The intrusion detection rates of the four algorithms for the four attack types are shown in Fig. 2(a), Fig. 2(b), Fig. 2(c), and Fig. 2(d), respectively. It can be seen that the AFSA-KFCM clustering algorithm proposed in this paper has the highest detection rate results for DoS, U2R and Probe, especially DoS. This is because the kernel function is introduced into the FCM clustering analysis, and the nonlinear mapping is used to improve the adaptability to multiple data types. At the same time, the problem of KFCM falling into local minimum is solved by AFSA.

Intrusion Detection Rate for 4 Attack Types.

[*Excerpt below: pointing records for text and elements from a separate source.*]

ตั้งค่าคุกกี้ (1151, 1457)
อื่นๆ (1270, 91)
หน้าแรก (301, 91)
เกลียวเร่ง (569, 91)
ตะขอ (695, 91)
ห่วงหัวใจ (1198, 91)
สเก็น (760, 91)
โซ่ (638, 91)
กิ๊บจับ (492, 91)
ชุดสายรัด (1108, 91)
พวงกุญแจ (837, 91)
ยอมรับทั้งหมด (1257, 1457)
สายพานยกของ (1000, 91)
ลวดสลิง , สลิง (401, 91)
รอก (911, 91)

This paper proposes an AFSA-KFCM clustering algorithm and its application in network intrusion detection. The kernel function is used to change the distance function in the traditional semi-supervised FCM clustering algorithm to define a new objective function. AFSA is used to improve the KFCM’s sensitivity to the initial clustering center and easy to fall into local extremum, thus improving the convergence speed and improving the classification effect. The test results in the UCI public data set verify the accuracy and efficiency of the AFSA-KFCM clustering algorithm. At the same time, a higher detection rate is obtained in the KDDCUP99 intrusion detection data set.